Wednesday, July 20, 2011

Swirling Waters

the fury

Words swirl around in my head, smashing, crashing ,spinning into a soup of letters floating around and not making sense. I have so much I want to say and yet I don’t want to say anything. While it’s my battle, its not fought alone and I worry about the impact of my words. So I don’t sleep but drown in a sea of letters floating around in my head waiting for me to stir them up, string them together and spit them out.

This is my PPD reality.

A confusing lake of water where some days I swim, some days I tread and others it's all I can do to keep from drowning. I want to find a better balance...find my footing and it seems to be taking so long. I mean I have tread these waters before, for so long gasping for breath without any flotation devices. I have help, I am not sinking.

I'm just tired. I want to exercise. I want to have a clean house. I want to meet deadlines and play with my kids and I want to do it all while only thinking about that one thing I am working on. I am tired of incomplete tasks and multitasking, my brain can’t multitask any more.

I wanted the big family, and chaos, disorder, lack of time is just par for the course right? It’s partially the disease, the imbalance, feeding the frustration, churning the waters...

Something has to give and I guess the only thing that makes sense is my expectations.

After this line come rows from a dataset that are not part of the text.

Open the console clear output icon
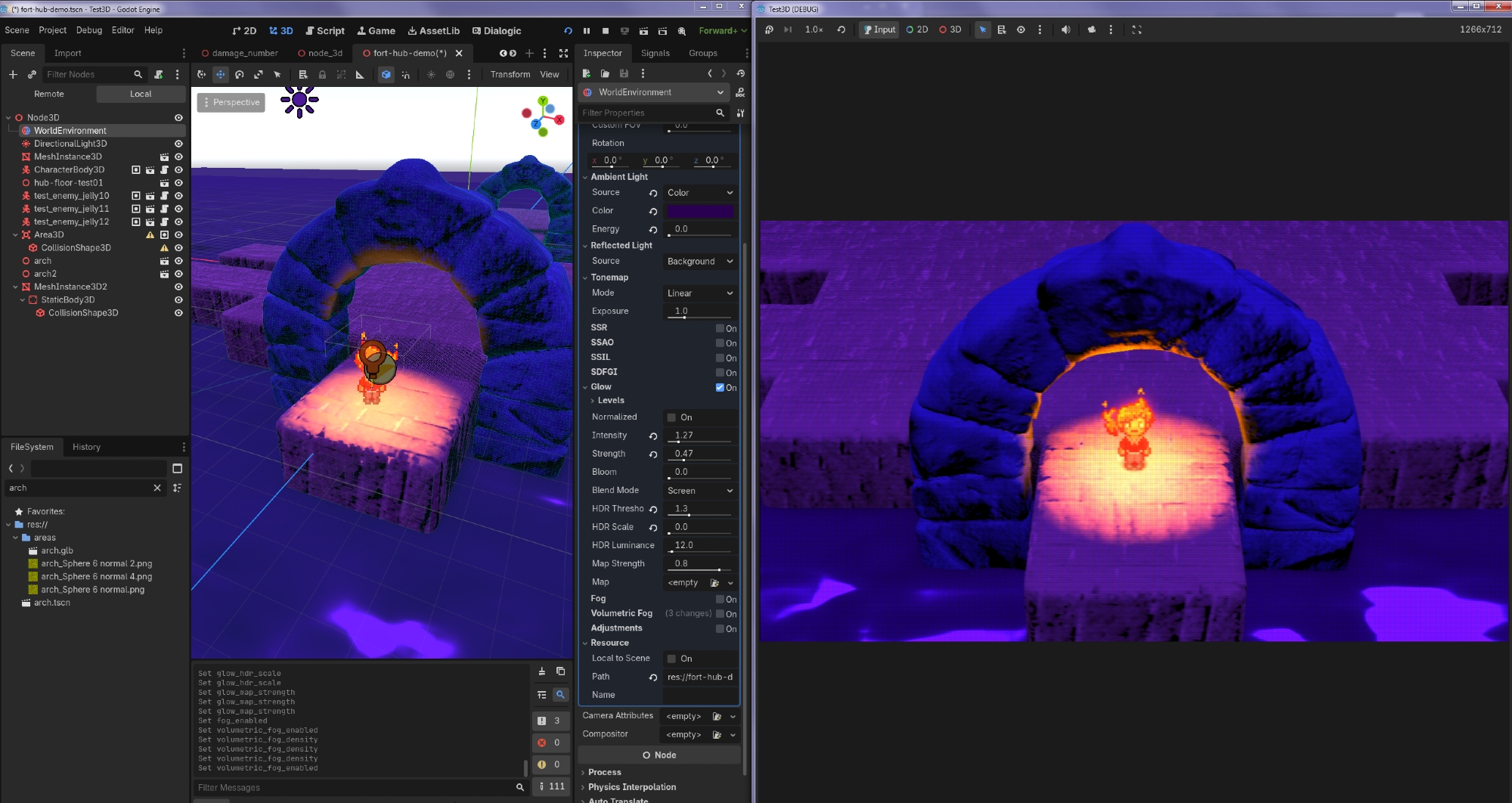 pos(541,671)
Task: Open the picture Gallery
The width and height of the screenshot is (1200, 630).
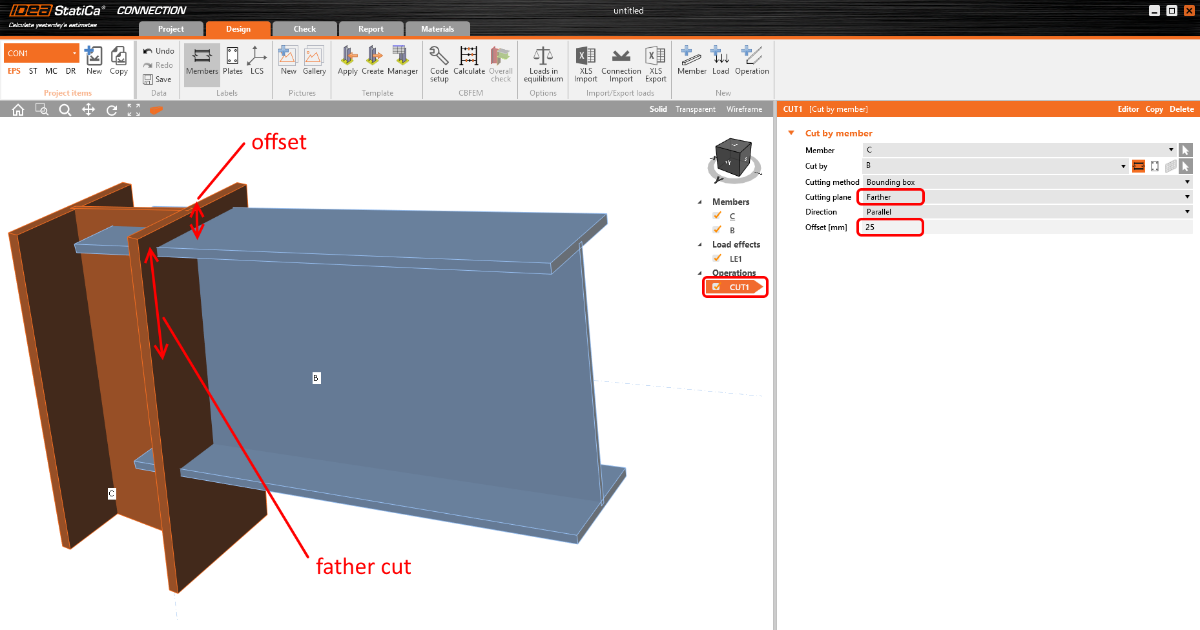Action: click(x=314, y=59)
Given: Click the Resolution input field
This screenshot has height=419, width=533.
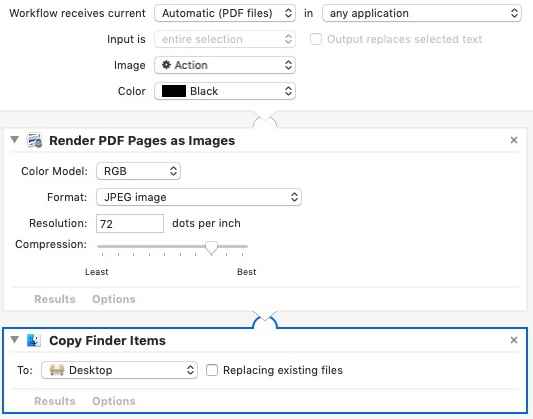Looking at the screenshot, I should click(x=130, y=224).
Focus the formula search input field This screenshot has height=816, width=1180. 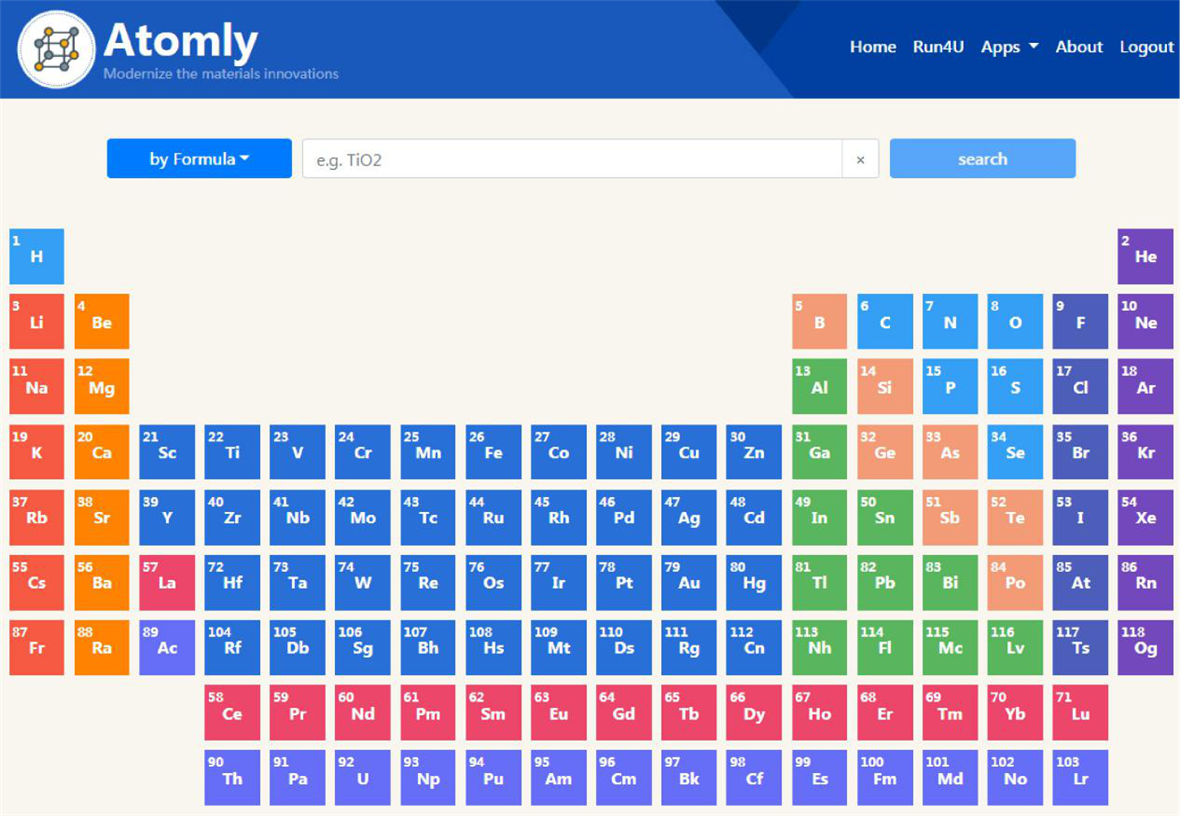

I need to be happy with little accomplishments. Small successes, a few words strung together here and there....I’m trying.

Some days it’s hard.

This morning it’s hard.

I want to take a fishing net and scoop up the swirling words. Jump out of the churning water and just lay on the beach. Instead I will be happy cleaning one corner of my desk and putting away 1 load of laundry. I will try to revel in small accomplishments and remember that this swirling isn’t forever.


9 comments:

Robin said...

when I feel overwhelmed by it all, I remind myself that it was my dream in life to be married and have 2 kids...I have that now and I need to really appreciate everything I have in the daily life. I read that here on blogger land one day when I was really struggling, and it made all the difference.

I know that doesn't take away what you are feeling, but maybe it can help with a way to seek joy amidst the pain.

MamaRobinJ said...

I know. I have felt - sometimes still do feel - that same way. "Swirl" is a perfect word, even if it feels perfectly awful.

You're not the only one. Hugs.

Allison @ Alli 'n Son said...

You described this perfectly. When life is overwhelming for me, I figure out what I can let go. Maybe I can't make dinner from scratch that night, and a frozen pizza will just have to do. Maybe the house doesn't get cleaned. But I have to let something go, or I will go crazy, become overwhelmed, crabby and depressed. It's hard though. Oh so hard.

Alita said...

Does it help to know that you aren't alone? I felt that way once as well and it really felt so isolating. I will pray that you find mostly serenity it your days and when you can't I pray that you be kind to yourself.

You deserve it chica.

Alita

Barbara said...

There isn't much I can say, and just send you "hugs"!

Hyacynth said...

Our conversation yesterday makes so much more sense now. I'll be praying for clarity for you. It will lift, I pray expectantly. It will.

Lucy The Valiant said...

Such a perfect description, dearie. And you aren't alone in this.

K. Oh said...

*hugs*

Shell said...

Oh honey. Hang in there and keep swimming. Or find something to grab onto and float along for a little while until you are feeling better.